As described earlier, we observed a downward shift in population structure because of climbing activity. This shift had no measurable impact on genetic variation within lower subpopulations; we observed no significant differences in the genetic variation of lower subpopulations from climbed and pristine cliffs. Genetic differentiation between upper and lower subpopulations was, however, stronger on pristine as compared with climbed cliffs. This finding corroborates the results of Rusterholz, Kissling and Baur (2009), who also observed an impact of human recreational activities on genetic differentiation. Lower levels of genetic differentiation between upper and lower subpopulations on climbed cliffs can indeed be explained by the fact that climbers remove rosettes of D. aizoides from the cliff face which fall down and establish in the cliff talus. This process is credible, as D. aizoides has a high potential (c. 86%) to produce adventitious roots (Wilmanns & Rupp 1966). Wezel (2007) has shown that D. aizoides cushions, cut off by rock climbers, can re-established in the talus of climbed cliffs. Moreover, the downward shift of individuals might have redirected much seed dispersal from the upper to the lower subpopulation because of climbing activities. Enhanced seed dispersal increases gene flow, which in turn reduces the levels of genetic differentiation (Slatkin 1987). Seed dispersal by climbers could therefore also have contributed to the observed differences in genetic differentiation between climbed and pristine cliffs.
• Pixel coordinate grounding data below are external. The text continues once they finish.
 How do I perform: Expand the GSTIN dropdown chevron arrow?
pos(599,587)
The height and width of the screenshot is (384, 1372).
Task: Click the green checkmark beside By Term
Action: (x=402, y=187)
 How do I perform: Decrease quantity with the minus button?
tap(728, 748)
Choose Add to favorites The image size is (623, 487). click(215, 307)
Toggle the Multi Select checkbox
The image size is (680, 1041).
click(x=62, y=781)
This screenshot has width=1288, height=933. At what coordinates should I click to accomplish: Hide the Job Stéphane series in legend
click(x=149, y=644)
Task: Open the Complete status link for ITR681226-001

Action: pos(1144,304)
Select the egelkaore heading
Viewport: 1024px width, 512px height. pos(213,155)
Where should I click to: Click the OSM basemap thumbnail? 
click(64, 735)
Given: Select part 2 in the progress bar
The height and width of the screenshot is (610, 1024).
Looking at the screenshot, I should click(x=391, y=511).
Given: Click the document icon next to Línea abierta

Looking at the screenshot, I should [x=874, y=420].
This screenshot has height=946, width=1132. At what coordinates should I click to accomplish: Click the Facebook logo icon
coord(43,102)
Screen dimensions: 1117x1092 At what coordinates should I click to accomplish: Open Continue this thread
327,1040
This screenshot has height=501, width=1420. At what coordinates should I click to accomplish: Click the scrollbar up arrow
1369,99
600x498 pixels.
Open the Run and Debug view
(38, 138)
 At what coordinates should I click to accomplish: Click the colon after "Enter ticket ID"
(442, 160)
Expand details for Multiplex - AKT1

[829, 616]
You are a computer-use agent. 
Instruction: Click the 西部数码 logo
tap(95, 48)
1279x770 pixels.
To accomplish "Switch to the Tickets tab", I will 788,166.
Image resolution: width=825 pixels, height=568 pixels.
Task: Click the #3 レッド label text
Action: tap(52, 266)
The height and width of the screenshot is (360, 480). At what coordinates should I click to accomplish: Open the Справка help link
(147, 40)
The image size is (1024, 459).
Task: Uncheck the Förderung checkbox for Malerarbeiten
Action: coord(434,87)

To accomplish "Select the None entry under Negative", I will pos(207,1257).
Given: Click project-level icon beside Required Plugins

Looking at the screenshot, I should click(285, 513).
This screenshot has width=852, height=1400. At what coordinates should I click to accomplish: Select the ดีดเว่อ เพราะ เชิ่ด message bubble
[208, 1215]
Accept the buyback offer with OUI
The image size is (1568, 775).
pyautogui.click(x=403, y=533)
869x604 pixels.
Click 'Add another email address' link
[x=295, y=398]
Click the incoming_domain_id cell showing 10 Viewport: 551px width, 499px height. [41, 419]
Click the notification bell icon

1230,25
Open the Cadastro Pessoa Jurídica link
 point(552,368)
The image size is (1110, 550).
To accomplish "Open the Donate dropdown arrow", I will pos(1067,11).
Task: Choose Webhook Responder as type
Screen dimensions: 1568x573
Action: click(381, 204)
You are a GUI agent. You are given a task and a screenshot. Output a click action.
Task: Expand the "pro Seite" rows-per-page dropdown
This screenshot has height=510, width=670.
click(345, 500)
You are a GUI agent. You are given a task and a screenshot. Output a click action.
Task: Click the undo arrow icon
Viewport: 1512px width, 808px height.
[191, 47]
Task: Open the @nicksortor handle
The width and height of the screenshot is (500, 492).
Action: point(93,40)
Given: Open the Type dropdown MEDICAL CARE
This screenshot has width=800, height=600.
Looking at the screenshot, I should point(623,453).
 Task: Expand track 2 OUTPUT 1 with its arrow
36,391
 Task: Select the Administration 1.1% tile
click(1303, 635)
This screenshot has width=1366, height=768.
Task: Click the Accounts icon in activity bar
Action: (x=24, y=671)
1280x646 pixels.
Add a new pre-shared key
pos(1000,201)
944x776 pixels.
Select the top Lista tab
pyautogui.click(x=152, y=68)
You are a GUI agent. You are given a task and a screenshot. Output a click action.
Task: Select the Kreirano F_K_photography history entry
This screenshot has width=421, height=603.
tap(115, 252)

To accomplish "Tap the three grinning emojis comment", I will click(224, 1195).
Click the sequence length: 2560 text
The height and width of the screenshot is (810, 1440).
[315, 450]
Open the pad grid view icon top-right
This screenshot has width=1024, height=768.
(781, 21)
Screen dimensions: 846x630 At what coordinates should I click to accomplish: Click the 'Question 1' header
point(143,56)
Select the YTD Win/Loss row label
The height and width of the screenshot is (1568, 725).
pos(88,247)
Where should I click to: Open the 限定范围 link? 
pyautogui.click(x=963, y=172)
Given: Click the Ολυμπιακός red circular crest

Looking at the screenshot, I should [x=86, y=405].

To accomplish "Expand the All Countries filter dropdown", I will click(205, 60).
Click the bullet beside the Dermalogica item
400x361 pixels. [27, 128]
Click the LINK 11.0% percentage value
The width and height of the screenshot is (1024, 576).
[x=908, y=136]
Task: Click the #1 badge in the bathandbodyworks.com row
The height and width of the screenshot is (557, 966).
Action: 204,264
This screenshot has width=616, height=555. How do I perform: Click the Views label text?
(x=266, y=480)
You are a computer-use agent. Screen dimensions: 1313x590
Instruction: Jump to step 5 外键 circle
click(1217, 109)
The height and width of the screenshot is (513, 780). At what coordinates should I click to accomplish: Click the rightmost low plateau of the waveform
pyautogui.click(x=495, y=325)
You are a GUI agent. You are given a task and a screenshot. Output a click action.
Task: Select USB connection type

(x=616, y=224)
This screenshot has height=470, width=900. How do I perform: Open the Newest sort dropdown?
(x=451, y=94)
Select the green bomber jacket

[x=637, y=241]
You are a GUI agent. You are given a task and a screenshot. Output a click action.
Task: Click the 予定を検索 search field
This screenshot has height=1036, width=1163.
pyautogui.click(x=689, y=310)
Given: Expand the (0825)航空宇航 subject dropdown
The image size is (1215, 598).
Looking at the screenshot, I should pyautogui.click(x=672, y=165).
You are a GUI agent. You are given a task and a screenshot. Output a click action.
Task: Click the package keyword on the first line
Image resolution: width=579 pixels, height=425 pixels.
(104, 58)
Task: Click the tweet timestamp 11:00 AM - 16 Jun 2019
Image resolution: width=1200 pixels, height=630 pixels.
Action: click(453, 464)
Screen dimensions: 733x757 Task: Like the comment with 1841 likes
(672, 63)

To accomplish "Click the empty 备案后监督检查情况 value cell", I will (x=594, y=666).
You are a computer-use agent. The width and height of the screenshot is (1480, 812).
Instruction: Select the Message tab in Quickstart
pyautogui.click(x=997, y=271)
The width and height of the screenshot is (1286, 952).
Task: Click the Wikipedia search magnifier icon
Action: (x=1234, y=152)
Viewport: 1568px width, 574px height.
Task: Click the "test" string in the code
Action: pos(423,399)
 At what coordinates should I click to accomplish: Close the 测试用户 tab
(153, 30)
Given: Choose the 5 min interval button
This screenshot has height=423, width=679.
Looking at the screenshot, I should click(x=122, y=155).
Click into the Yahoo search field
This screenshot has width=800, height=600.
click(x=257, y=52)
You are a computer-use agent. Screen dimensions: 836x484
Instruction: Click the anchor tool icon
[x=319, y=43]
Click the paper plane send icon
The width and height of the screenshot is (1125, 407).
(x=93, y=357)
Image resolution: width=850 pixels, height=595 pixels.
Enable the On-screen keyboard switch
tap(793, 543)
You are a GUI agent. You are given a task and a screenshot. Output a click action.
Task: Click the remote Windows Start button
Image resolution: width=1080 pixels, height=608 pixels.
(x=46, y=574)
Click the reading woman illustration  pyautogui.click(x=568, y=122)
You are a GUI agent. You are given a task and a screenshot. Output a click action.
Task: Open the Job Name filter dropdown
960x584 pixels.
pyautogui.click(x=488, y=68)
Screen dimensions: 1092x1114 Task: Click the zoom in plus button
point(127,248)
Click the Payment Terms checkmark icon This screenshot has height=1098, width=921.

From a long-term perspective, it seems quite possible that climbing-induced gene flow will further diminish genetic differentiation between upper and lower subpopulations. It is, however, difficult to assess whether in the future variation will increase because of disturbance or decrease because of reduction in population size.
Conclusion and Perspectives
The results of our study give us a clear picture of the impact of rock climbing on population structure and genetic variation of a rare and endangered cliff plant, D. aizoides. However, detailed analyses concerning the small-scale genetic variation within upper and lower subpopulations would be of interest, because stronger dynamics within lower subpopulations owing to the population shift should have an impact on spatial genetic structure. Furthermore, long-term monitoring of genetic variation would be helpful to assess the future impact of climbing on genetic variation. In summary, we conclude that in mountain regions that attract sport climbing, conservation management plans should always provide for the retention of completely unclimbed cliffs to protect natural population structure and genetic variation of the native vegetation.
The authors thank P. Gerstberger, J. Wagenknecht and the ‘Verein zur Erforschung der Flora des Regnitzgebietes’ for their help with plant localities and P. Poschlod for his generous support. Furthermore, we thank M. Bartelheimer and O. Vogler for their helpful comments on an earlier version of the manuscript, Hilary Wallace and Mike Prosser for the improvement of our English and two anonymous referees for their inspiring reviews.